Research has shown that there is a genetic component to AS and the other ASDs because of their tendency to run in families. Additional evidence for the link between inherited genetic mutations and AS was observed in the higher incidence of family members who have behavioral symptoms similar to AS but in a more limited form. For example, they had slight difficulties with social interaction, language, or reading.
Are there treatments available?
The ideal treatment for AS coordinates therapies that address the three core symptoms of the disorder: poor communication skills, obsessive or repetitive routines, and physical clumsiness. There is no single best treatment package for all children with AS, but most professionals agree that the earlier the intervention, the better.

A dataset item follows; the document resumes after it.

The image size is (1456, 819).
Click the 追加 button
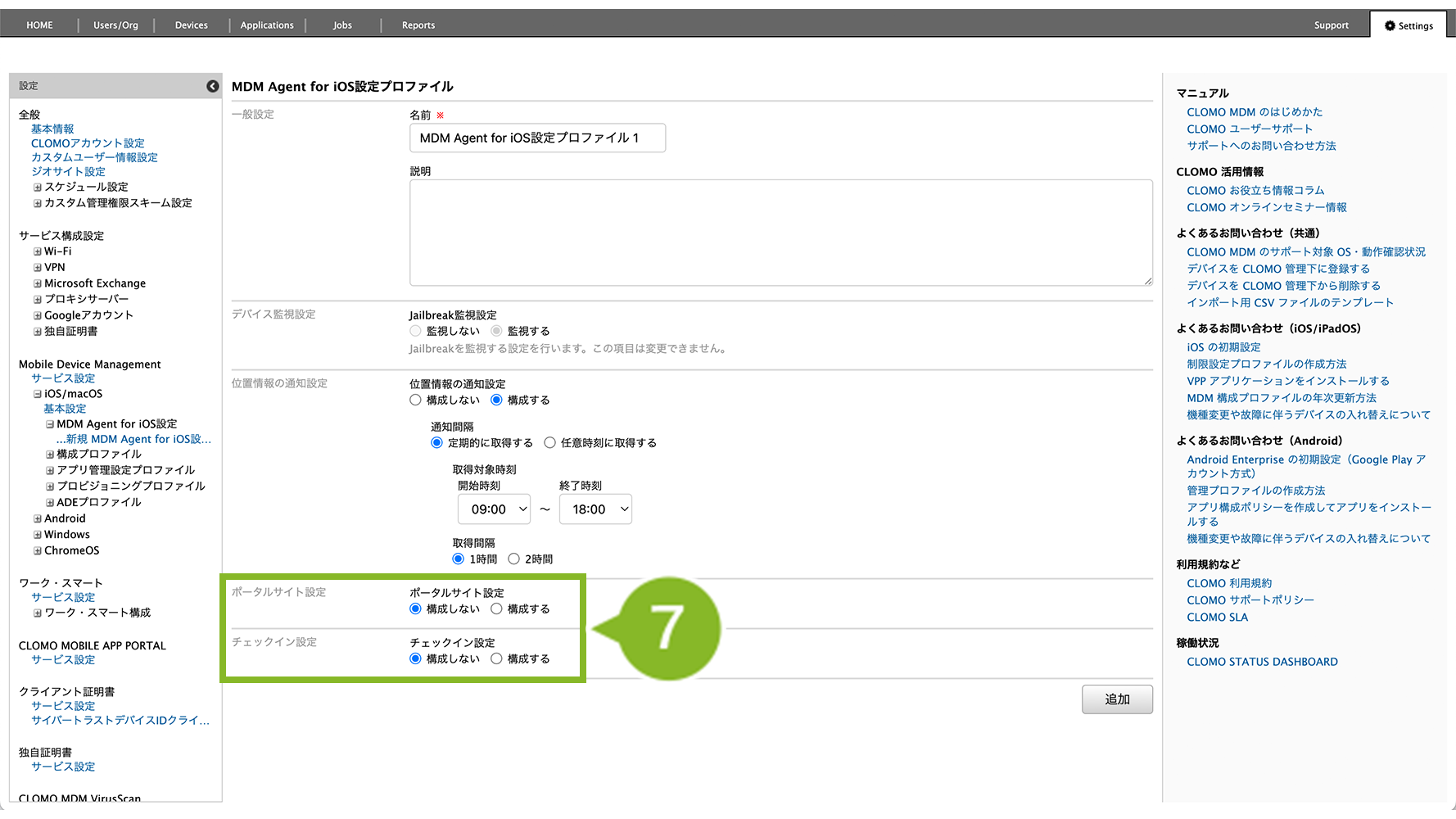[x=1117, y=699]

An effective treatment program builds on the child’s interests, offers a predictable schedule, teaches tasks as a series of simple steps, actively engages the child’s attention in highly structured activities, and provides regular reinforcement of behavior. This kind of program generally includes:
- social skills training, a form of group therapy that teaches children with AS the skills they need to interact more successfully with other children
- cognitive behavioral therapy, a type of “talk” therapy that can help the more explosive or anxious children to manage their emotions better and cut back on obsessive interests and repetitive routines
- medication, for co-existing conditions such as depression and anxiety
- occupational or physical therapy, for children with sensory integration problems or poor motor coordination
- specialised speech/language therapy, to help children who have trouble with the pragmatics of speech – the give and take of normal conversation
- parent training and support, to teach parents behavioural techniques to use at home
Do children with AS get better? What happens when they become adults?
With effective treatment, children with AS can learn to cope with their disabilities, but they may still find social situations and personal relationships challenging. Many adults with AS are able to work successfully in mainstream jobs, although they may continue to need encouragement and moral support to maintain an independent life.